Para Agnaldo Pataxó, coordenador do Movimento dos Povos e Organizações Indígenas da Bahia – MUPOIBA, presente ao Acampamento, com a maior delegação de indígenas do evento, afirmou que não será uma tentativa de esvaziar o planalto, das presenças dos quase sete mil indígenas do Brasil inteiro,  que nós fará recuar da luta “Viemos com o firme propósito de avançarmos em mais um processo de luta, e não vamos desistir”afirmou Agnaldo.

A liderança indígena Sônia Guajajara comandou a plenária de mulheres indígenas no Acampamento Terra Livre. Foto: Walney Magno

“O STF hoje tem, nos itens um e dois, dois processos muito importantes para o nosso país, razão pela qual nós vamos julgá-los”, garantiu o presidente da Corte no início da sessão. “Esses processos são prioritários para hoje, para amanhã e para os dias subsequentes”, reforçou o ministro.

Amanhã (26), em sessão que inicia novamente às 14h, o STF ainda precisa concluir a análise da ação sobre o Banco Central. A expectativa é que o julgamento sobre a demarcação de terras indígenas seja iniciado em seguida.

“Nosso processo em repercussão geral que tramita no STF e vai julgar a respeito da tese do Marco Temporal ainda continua pautado. É o segundo processo da pauta. Hoje, como vocês acompanharam, na frente do processo em repercussão geral, havia um outro processo no qual iniciou-se o julgamento, os ministros começaram a votar”, explica Samara Pataxó, coordenadora jurídica da Articulação dos Povos Indígenas do Brasil (APIB).

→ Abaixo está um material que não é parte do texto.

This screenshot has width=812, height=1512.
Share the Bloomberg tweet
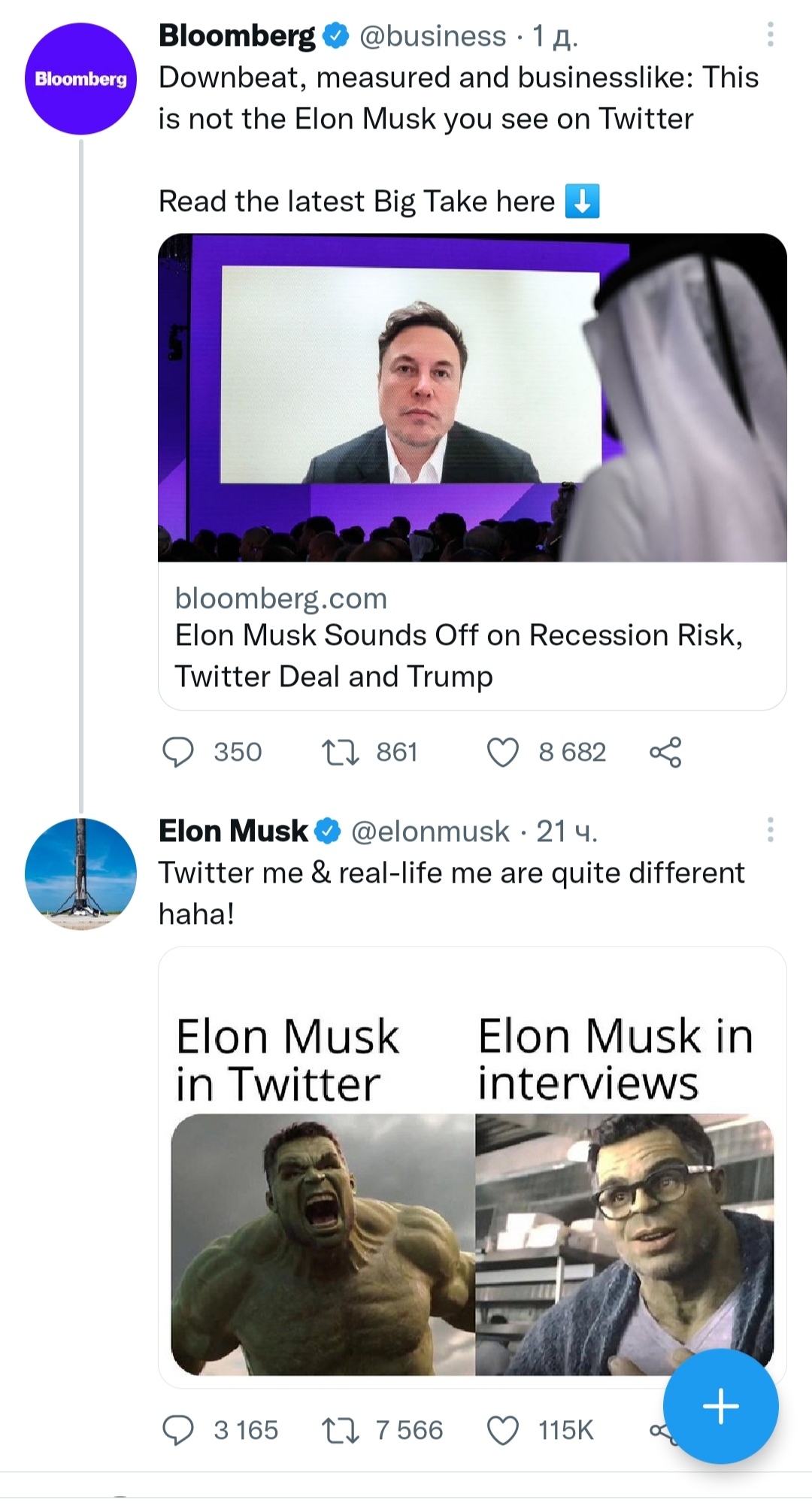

Unidos indígenas irão continuar mobilizados para aguardar o julgamento amanha. FotoWalney Magno.

Devido o tempo, a sessão precisou ser suspensa e retornará amanhã a partir das 14 horas. “Assim que findar o julgamento desse primeiro processo, seja com pedido de vista ou julgamento final, é que se inicia o julgamento do nosso processo, no qual estarão todas e todos mobilizados para dizer não ao Marco Temporal”, destaca Samara Pataxó.

Histórico

No dia 11 de junho, o julgamento chegou a iniciar em plenário virtual, mas foi suspenso por um pedido de “destaque” do ministro Alexandre de Moraes, um minuto após começar. O julgamento foi remarcado para o dia 30 de junho, mas os ministros e ministras não chegaram a iniciar por falta de tempo e adiaram para o dia 31. Ainda naquela semana, a análise do caso foi remarcada pelo presidente da Corte, o ministro Luiz Fux, que incluiu o julgamento sobre demarcações de terras indígenas na pauta do dia 25 de agosto.

A previsão é que o processo seja votado nesta quinta-feira (26). A Sessão inicia às 14h e o Supremo vai analisar a ação de reintegração de posse movida pelo governo de Santa Catarina contra o povo Xokleng, referente à TI Ibirama-Laklãnõ, onde também vivem os povos Guarani e Kaingang. Em 2019, o STF deu status de “repercussão geral

” ao processo, o que significa que a decisão tomada neste caso servirá de diretriz para a gestão federal e todas as instâncias da Justiça no que diz respeito aos procedimentos demarcatórios.